Now for the final bit of our immersive experience, we want the viewer to have a stats board that shows statistics of the match while it plays. In the code I've added stats like ball possession, yellow cards and red cards, but for this explanation I'll just focus on goals:
<!-- Add Stats Board -->
<a-box position = "-9.75 5 -3"
physx-body="type: kinematic;"
class="room"
raycaster-target="canGrab: true;"
width="0.1"
depth="7.5"
height="5"
match-stats
color = "#191817">
<a-plane id="goalscaption"
position="0.1 1.15 .01"
rotation="0 90 0"
height=".6"
width="auto"
color="#191817"
text="value: Goals;
font: exo2bold;
width: 5;
align: center">
</a-plane>
<a-plane id="goals-team-a"
position="0.1 1.15 0.25"
rotation="0 90 0"
height=".6"
width="auto"
color="#191817"
text="value: 0;
font: exo2bold;
width: 5;
align: left">
</a-plane>
<a-plane id="goals-team-b"
position="0.1 1.15 -0.23"
rotation="0 90 0"
height=".6"
width="auto"
color="#191817"
text="value: 0;
font: exo2bold;
width: 5;
align: right">
</a-plane>
</a-box>
You'll notice I've made this board physx-body="type: kinematic;". This will allow the viewer to move the board around as we did with the balls, but instead of the board falling down with gravity, it will just keep floating wherever the viewer wants it!
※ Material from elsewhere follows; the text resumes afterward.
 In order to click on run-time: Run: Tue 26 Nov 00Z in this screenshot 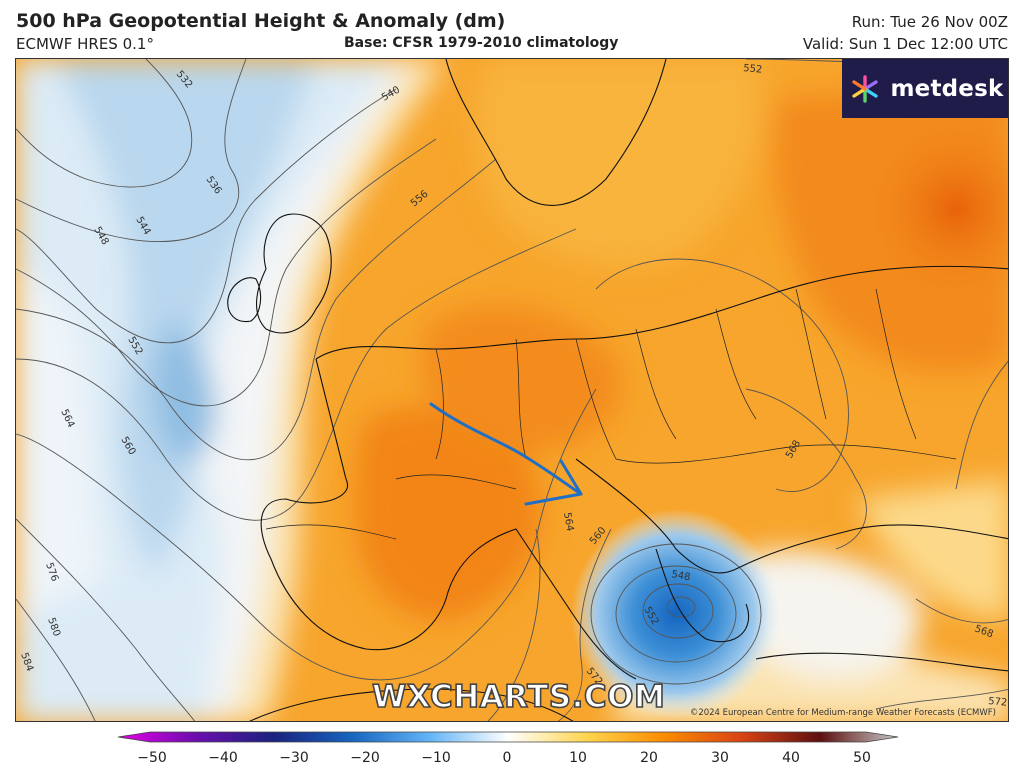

Now all that is left is to update our goals stats as they occur. In the real world, you'd probably want a server to update these values as they occur, using techniques such as server-sent-events. But for this example I slightly cheated, given the match already happened and we know exactly when the goals occurred. So I just simply check the time of the video, and update the digits on the board accordingly:
// Handle the data displayed on the stats board
AFRAME.registerComponent('match-stats', {
init: function()
{
this.lastUpdate = 0
},
tick: function()
{
if (window.streamPlaying){
// Make the score 1-0 as it happens
if (window.video.currentTime > 812 && !this.firstGoalSet ) {
document.querySelector("#goals-team-a").setAttribute( "text", "value", 1);
document.querySelector("#goals-team-b").setAttribute( "text", "value", 0);
this.firstGoalSet = true;
}
}
},
});
And that's it! With very little code or complexity, we have a fully functional and engaging immersive web experience! Have a look at index.html to see how all these snippets fit together, and then feel free to use this as inspiration for your own immersive projects. I hope this inspires you to start developing for the Metaverse!